Месяц, прошедший после инаугурации нового президента Афганистана Ашрафа Гани Ахмадзая, демонстрирует достаточно высокую динамику активности двух главных фигур местного политического класса: нового президента («раиси джумхур») и «раиси иджроия», главы исполнительной власти, неформально именуемого «премьер-министром» Абдулло Абдулло.

Интересно, что если Ашраф Гани свои первые постинаугурационные шаги предпринимает в основном во внешнеполитической сфере (визиты в Пекин и Эр-Рияд, встреча с высокими пакистанскими чиновниками и т.д.), то Абдулло Абдулло в большей степени сосредоточен на работе с регионами страны, встречаясь в основном с региональными авторитетами преимущественно пуштунских провинций: Фараха, Кандагара, Кунара и других. География активности не случайна. Имевший в ходе выборов не всегда уверенные позиции в пуштунских регионах, Абдулло закрепляет связи, позволяющие в дальнейшем более эффективно работать с этими регионами страны. Ашраф Гани прощупывает контакты как с потенциальными инвесторами, учитывая важность внешней помощи для страны, так и с кураторами основных антиправительственных группировок, ведущих войну с самим институтом государства. Пакистанские и саудовские встречи в этом плане весьма показательны.
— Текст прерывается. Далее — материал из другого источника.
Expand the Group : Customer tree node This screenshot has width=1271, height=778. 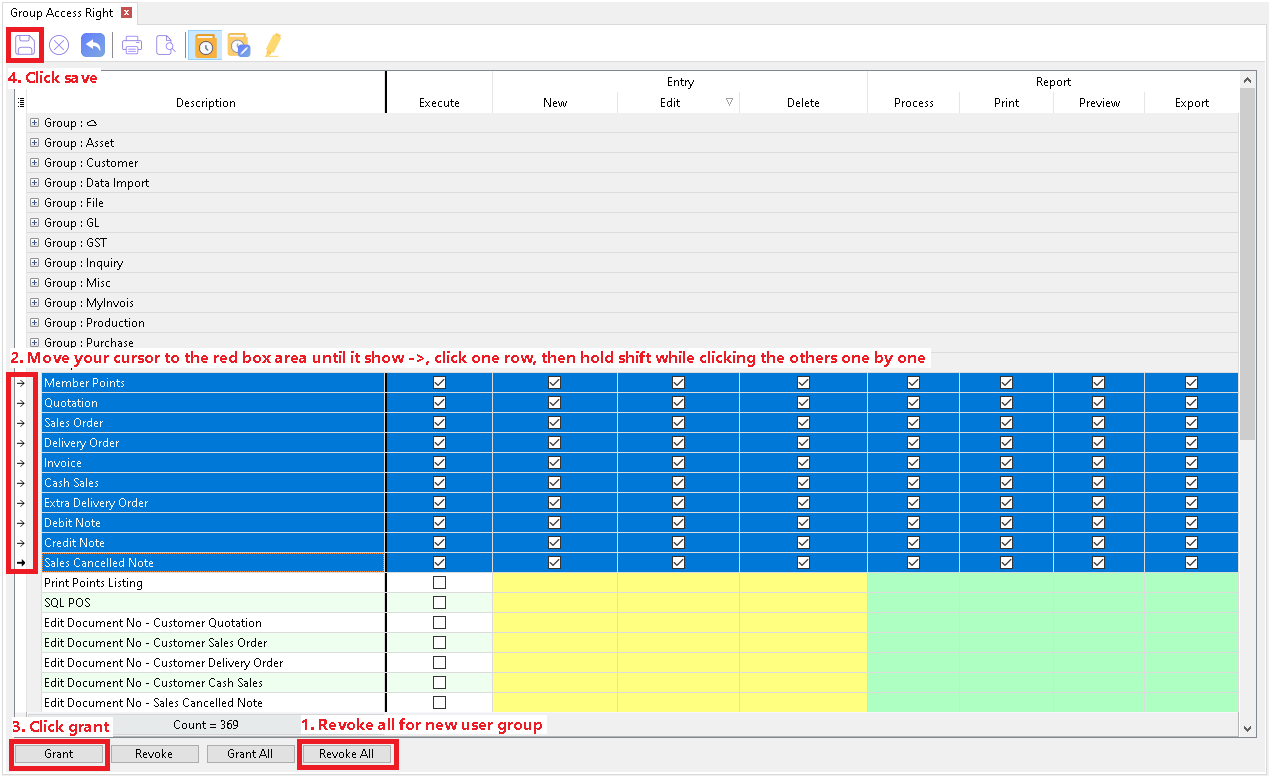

Одновременно Кабул и ряд крупных региональных центров — Кандагар, Мазари-Шариф, Герат, Джелалабад — живут напряженной атмосферой постоянных переговоров различных уровней: процесс формирования правительства и органов местной власти (назначение провинциальных губернаторов) в соответствии с результатами президентских выборов продолжается. Показательно в этом плане затягивание объявления результатов прошедших одновременно с президентскими выборов в провинциальные советы.

Результат беспрецедентно долгого подведения итогов президентских выборов, в общем-то, известен, хотя и оценивается по-разному. Избрание президентом Ашрафа Гани и утверждение Абдулло Абдулло в неконституционной должности «раиси иджроия» являются результатом не столько выборов, официальные итоги которых остаются не до конца формально подтвержденными и оттого сомнительными. В Кабуле не скрывается, что в ходе многомесячных торгов удалось лишь достичь компромисса между двумя этнополитическими группами афганской элиты, сумевшими в ходе кампании вырваться из череды других, обрасти дополнительными альянсами и стать выразителями двух из ряда основных сил политического процесса, действующих в легитимном поле и допущенных к выборам.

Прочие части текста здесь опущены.